İki hafta önce yemek yerken krallığımızın elçisi Kim Taehyung'tan bunu duyduğumda oldukça sakindim aslında, güzeldim, nadirdim, akıllıydım, asil ve becerikliydim. Taliplerim çok olurdu dünyanın diğer ucundan benim için gelir binbir hediyelerle aklımı ve kalbimi almaya çalışırlardı. Ama alışıktık bunlara babamın reddeceğinden emindim.

Ama beklediğim gibi olmamıştı.

Babam onun ismini duyduğu anda annem ile bakışmış bana belli etmese bile soğuk soğuk terlediğine şahit olmuştum. Yine de sakin kalmış. Boğazını temizlemiş ve kesin bir dille "reddedildi" demişti. Belli belirsiz gülümsedim ve yemeğime devam ettim ailemin tedirgin olduğunu görebiliyordum ama çok sorgulamamıştım hatrı sayılır bir sürüydük bir şeyler için zorlanmazdık. Büyük ihtimalle sürü lideri olduğu için tedirgin olmuşlardı, genelde veliaht prensler talip olurlardı. Yaşlı bunak kendine göre birini bulmalıydı.

Jeon sürüsünün elçisi Kim Namjoon burda olduğunu belli etmek için hafifçe yerinde kıpırdandı.

"Lider Jeon reddetme hakkı sunmadı"

O an bir şeylerin farklı olduğunu anlamıştım. Annem titreyen elleriyle kadehi masaya bırakıp alfa babamın elini tuttu.

"Bu görüşmeyi erteliyoruz" dedi babam sesini duygudan arındırarak, şaşırarak başımı kaldırdım reddetmiştik işte ertelemekte ne demek oluyordu?

Elçi Namjoon kendini beğenmiş bir sırıtma koydu yüzüne "elinizi çabuk tutsanız iyi olur Lider Jeon beklemekten hiç hoşlanmaz"
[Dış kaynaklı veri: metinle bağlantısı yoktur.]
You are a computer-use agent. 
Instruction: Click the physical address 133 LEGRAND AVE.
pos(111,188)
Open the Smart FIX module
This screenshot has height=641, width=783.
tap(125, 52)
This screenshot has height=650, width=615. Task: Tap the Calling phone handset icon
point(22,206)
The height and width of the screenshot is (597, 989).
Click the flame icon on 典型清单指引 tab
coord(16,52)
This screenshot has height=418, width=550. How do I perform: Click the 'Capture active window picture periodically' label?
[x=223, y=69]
Ve bundan sonra her şey bir anda gerçekleşmişti. Sürümüze yaptırım uygulanmaya başlamıştı, anlaşmalı olduğumuz krallıklar bir bir sözleşmelerini feshetmişti, sınır kapılarımızdaki şövalyeler suikasta kurban gitmişti güneş açınca şövalyelerimizi kalbinde JJ kazınmış hançerlerle buluyorduk. Bizi savunmasız kılmaya çalışıyorlardı, ekinlerimiz sabah olana kadar bir şekilde sökülmüş oluyordu halk çoktan isyan etmeye başlamıştı. Babam güçlü durmaya çalışsada çaresizliğini görebiliyordum.
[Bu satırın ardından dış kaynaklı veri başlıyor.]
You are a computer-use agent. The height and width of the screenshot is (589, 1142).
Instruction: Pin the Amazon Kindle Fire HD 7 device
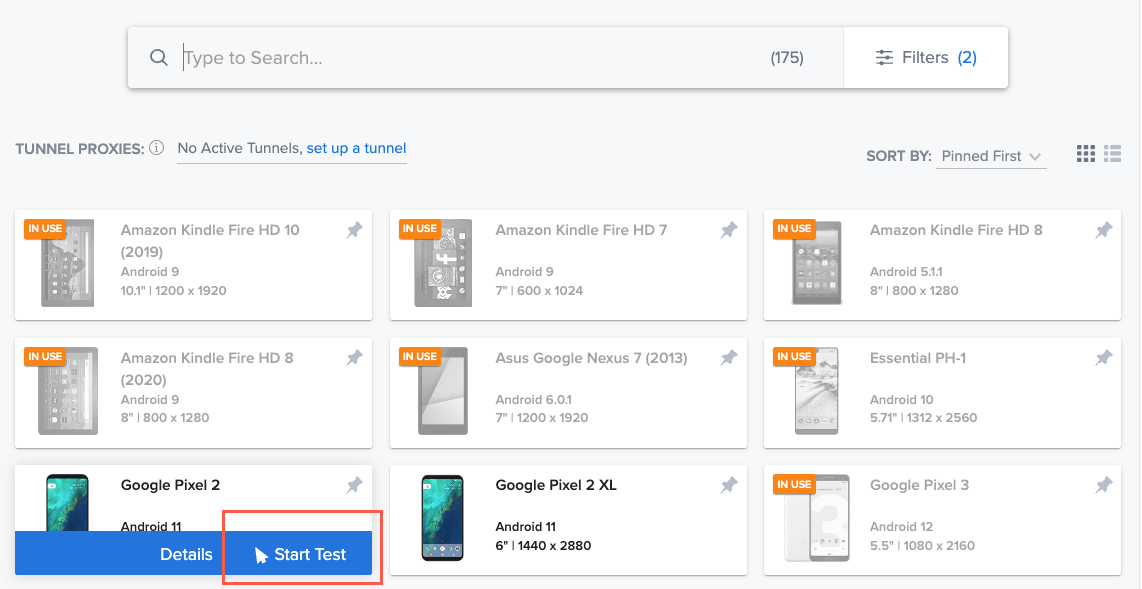point(728,229)
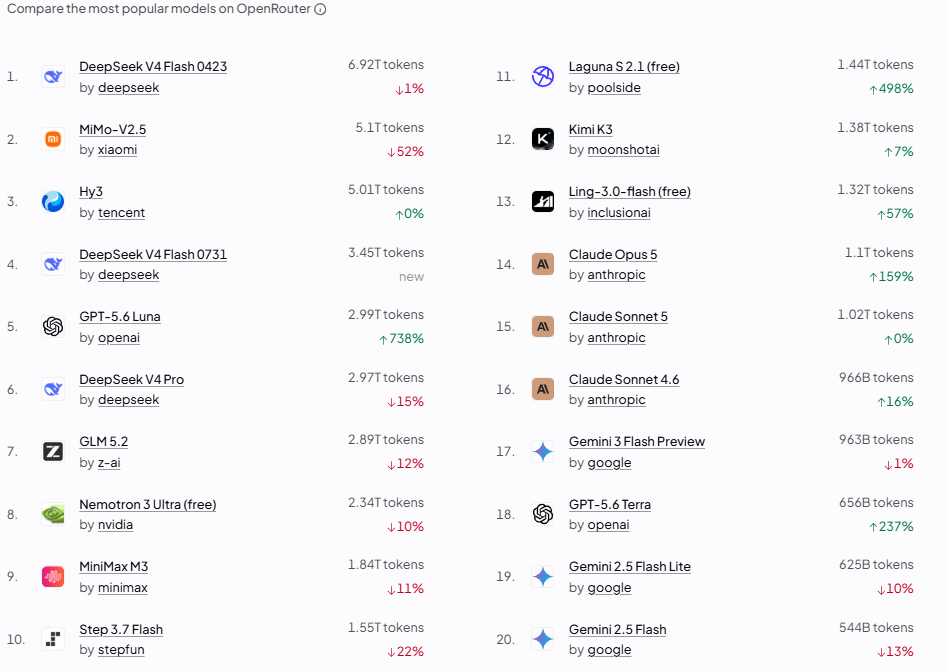Click the Moonshot logo beside Kimi K3
The width and height of the screenshot is (947, 672).
(543, 139)
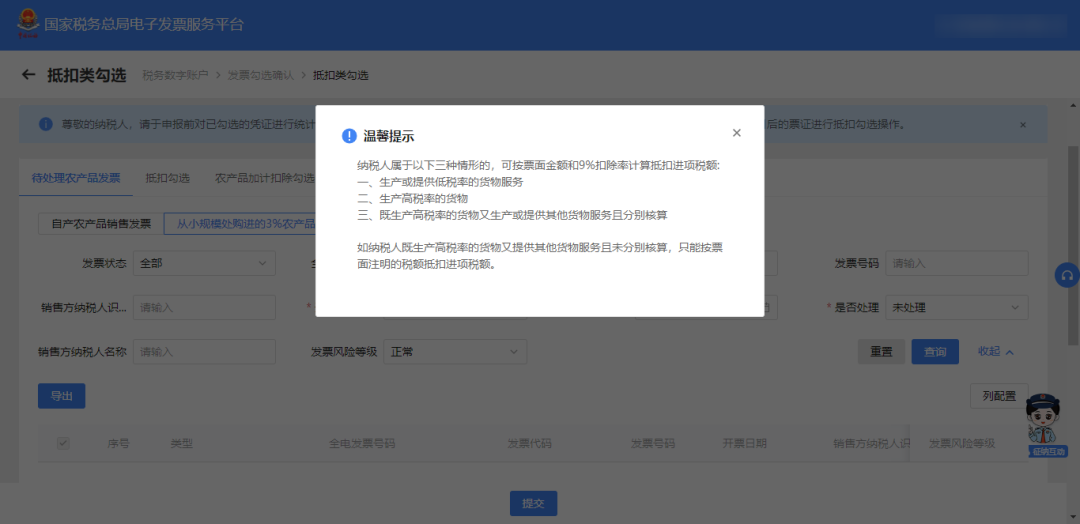The width and height of the screenshot is (1080, 524).
Task: Close the 温馨提示 dialog with X
Action: click(737, 133)
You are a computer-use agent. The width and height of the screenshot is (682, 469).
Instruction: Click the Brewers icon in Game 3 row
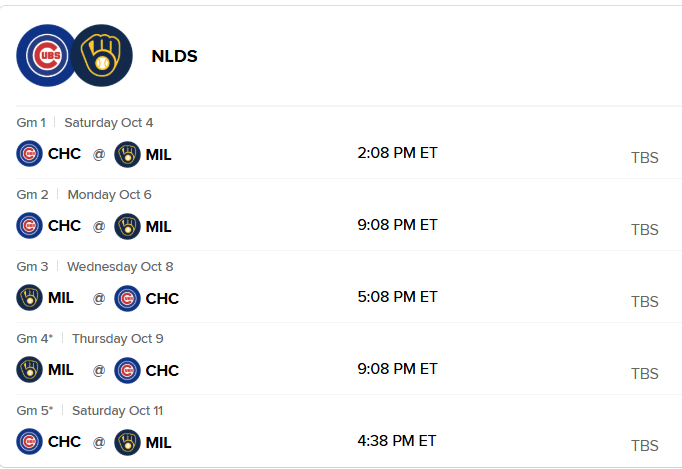coord(30,298)
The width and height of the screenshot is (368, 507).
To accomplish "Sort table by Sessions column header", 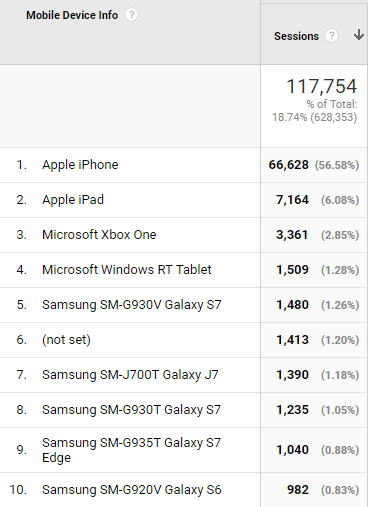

"Tamam" demiştim ağlayarak annem ve babam her ne kadar üzgün olsada biliyorlardıki başka çareleri yoktu. Sonrası dahada ani gerçekleşmişti.

Elçi Taehyung onayladığımızı haber vermek için gittikten sonraki sabah yine elçimizle ve beni almak için gelen bir orduyla karşılaşmıştık. Hiçbir hazırlığımız yoktu, sözleşmemiz yoktu kendisi bile zahmet edip gelmemişti beni almaya. Ağlayarak aynı zamanda eşyalarımı hazırlamaya giderken ne ara bu hale geldiğimi düşünüyordum. Babam hem omzumu sıkıyor hemde panikle hazır olmadığımızı söylüyordu.

"Hazırlığa gerek yok yalnızca Jeon Jimin'i alacağız ve tekrar yola çıkacağız"

Jeon Jimin?

Otoriter sesi duyduğumda konuşan kişiye döndüm, ordunun komutanı olduğu belliydi kısa boyluydu ama baskın bir alfa olduğu metrelerce öteden belli olurdu. Bu alfa kadını tanıyordum. Kim Jennie herkesin hayran olduğu her savaştan zaferle ayrılan suikastçı ve savaşçıydı onu kendi krallığımızın ordusuna katmak için çok uğraşmıştık ama her krallık gibi bizide reddetmişti.